*Records supplied*
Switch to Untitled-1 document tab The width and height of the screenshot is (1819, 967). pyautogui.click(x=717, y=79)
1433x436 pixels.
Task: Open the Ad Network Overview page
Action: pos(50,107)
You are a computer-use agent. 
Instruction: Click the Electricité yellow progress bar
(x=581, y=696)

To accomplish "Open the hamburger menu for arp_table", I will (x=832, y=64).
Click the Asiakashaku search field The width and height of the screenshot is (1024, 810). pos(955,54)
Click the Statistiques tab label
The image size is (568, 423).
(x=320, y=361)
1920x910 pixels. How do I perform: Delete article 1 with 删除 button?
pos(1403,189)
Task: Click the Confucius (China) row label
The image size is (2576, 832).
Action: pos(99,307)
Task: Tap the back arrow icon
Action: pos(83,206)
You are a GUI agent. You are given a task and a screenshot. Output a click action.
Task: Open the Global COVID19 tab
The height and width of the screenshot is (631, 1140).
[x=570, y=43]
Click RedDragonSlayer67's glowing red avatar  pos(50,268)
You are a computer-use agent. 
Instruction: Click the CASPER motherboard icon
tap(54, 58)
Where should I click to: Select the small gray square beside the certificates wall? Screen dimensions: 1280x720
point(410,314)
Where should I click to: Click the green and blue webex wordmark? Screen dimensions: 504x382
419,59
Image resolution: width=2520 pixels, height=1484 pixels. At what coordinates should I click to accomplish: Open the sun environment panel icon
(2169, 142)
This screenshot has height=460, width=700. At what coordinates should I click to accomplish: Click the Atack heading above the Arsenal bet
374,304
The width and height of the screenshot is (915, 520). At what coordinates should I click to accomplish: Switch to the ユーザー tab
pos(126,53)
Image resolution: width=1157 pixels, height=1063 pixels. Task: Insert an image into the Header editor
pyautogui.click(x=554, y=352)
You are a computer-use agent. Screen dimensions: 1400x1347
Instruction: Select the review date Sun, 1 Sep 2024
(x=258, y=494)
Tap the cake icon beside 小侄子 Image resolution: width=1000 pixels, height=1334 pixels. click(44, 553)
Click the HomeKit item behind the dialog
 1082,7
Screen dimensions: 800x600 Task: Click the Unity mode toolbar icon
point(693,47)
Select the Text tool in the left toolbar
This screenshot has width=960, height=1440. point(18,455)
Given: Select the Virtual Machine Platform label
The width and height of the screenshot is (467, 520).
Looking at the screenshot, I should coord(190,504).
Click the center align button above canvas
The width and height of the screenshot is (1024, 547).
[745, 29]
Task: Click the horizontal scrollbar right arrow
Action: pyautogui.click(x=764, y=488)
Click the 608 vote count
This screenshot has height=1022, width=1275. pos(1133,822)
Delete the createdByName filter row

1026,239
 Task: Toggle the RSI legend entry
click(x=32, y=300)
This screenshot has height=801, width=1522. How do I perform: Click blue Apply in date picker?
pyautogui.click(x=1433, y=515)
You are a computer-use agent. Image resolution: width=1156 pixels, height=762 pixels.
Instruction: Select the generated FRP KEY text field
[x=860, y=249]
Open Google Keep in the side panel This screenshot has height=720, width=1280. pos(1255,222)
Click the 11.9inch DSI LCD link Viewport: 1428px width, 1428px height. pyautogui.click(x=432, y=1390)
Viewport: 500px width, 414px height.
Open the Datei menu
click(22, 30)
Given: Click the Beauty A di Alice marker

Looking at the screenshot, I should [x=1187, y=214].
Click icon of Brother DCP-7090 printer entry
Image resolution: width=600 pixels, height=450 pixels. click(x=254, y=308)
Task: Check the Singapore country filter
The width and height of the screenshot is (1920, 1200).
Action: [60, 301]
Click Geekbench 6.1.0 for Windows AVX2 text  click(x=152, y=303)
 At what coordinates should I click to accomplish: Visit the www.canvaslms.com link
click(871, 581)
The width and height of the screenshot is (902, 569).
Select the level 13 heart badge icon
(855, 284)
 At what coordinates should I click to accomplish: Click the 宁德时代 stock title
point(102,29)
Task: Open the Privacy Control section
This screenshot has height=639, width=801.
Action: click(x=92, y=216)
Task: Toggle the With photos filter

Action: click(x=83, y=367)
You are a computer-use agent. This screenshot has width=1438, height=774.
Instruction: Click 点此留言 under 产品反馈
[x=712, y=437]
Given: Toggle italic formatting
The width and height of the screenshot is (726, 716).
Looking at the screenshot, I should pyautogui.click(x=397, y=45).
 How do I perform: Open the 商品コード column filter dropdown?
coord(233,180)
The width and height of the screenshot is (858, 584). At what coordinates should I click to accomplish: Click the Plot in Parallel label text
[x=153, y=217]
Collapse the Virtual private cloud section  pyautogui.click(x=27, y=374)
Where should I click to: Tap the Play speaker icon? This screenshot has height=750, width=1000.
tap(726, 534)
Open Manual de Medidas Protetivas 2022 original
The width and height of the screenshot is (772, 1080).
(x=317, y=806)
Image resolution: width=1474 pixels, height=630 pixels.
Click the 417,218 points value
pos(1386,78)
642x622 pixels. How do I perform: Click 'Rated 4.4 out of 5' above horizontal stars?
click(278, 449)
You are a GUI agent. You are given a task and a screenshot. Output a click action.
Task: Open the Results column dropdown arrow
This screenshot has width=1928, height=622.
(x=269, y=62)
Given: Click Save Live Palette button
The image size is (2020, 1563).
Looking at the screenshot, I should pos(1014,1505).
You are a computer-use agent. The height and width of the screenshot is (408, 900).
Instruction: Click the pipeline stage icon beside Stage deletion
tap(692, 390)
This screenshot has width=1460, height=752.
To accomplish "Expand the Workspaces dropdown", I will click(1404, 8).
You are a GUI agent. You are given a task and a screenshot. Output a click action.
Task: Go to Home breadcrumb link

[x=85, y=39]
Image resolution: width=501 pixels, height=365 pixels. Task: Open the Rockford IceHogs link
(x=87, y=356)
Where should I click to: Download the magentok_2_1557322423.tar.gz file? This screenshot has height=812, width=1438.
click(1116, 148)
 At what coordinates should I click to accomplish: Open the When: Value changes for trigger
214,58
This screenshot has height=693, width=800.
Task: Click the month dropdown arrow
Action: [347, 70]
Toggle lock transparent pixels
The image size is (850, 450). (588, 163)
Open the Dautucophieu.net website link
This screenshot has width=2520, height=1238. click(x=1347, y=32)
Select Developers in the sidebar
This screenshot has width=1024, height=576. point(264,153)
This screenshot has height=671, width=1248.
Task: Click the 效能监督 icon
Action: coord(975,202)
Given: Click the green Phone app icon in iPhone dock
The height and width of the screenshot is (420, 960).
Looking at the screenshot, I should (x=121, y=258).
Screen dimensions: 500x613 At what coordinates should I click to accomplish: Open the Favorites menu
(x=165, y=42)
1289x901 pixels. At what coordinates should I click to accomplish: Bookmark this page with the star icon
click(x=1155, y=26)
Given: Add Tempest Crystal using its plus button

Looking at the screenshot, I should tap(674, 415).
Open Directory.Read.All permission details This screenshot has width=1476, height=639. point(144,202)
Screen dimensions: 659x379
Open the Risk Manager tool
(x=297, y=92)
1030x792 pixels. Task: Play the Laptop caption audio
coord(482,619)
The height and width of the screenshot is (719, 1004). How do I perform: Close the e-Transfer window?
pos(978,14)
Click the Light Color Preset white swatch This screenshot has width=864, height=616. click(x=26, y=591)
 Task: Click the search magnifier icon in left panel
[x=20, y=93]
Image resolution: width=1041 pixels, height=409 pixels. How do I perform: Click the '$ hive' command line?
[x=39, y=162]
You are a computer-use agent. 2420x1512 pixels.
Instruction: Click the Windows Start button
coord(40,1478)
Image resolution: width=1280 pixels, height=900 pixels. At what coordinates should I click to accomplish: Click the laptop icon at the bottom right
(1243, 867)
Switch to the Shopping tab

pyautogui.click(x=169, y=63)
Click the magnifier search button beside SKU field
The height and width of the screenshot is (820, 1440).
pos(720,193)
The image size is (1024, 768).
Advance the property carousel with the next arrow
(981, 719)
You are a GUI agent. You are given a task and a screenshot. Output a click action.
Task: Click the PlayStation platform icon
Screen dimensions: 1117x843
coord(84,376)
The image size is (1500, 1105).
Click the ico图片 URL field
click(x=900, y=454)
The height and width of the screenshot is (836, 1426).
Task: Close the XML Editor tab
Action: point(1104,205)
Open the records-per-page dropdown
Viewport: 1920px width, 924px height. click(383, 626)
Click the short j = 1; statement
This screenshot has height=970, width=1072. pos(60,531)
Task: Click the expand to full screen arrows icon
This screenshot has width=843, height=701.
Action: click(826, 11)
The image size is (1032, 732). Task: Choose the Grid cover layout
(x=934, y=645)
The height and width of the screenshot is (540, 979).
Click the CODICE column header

*What to do*
Turn the listing, from its first line through the line that contains "tap(54, 58)", into a numbered list with blank lines omitted.

*Output for this exercise*
1. Switch to Untitled-1 document tab The width and height of the screenshot is (1819, 967). pyautogui.click(x=717, y=79)
2. 1433x436 pixels.
3. Task: Open the Ad Network Overview page
4. Action: pos(50,107)
5. You are a computer-use agent. 
6. Instruction: Click the Electricité yellow progress bar
7. (x=581, y=696)
8. To accomplish "Open the hamburger menu for arp_table", I will (x=832, y=64).
9. Click the Asiakashaku search field The width and height of the screenshot is (1024, 810). pos(955,54)
10. Click the Statistiques tab label
11. The image size is (568, 423).
12. (x=320, y=361)
13. 1920x910 pixels. How do I perform: Delete article 1 with 删除 button?
14. pos(1403,189)
15. Task: Click the Confucius (China) row label
16. The image size is (2576, 832).
17. Action: pos(99,307)
18. Task: Tap the back arrow icon
19. Action: pos(83,206)
20. You are a GUI agent. You are given a task and a screenshot. Output a click action.
21. Task: Open the Global COVID19 tab
22. The height and width of the screenshot is (631, 1140).
23. [x=570, y=43]
24. Click RedDragonSlayer67's glowing red avatar  pos(50,268)
25. You are a computer-use agent. 
26. Instruction: Click the CASPER motherboard icon
27. tap(54, 58)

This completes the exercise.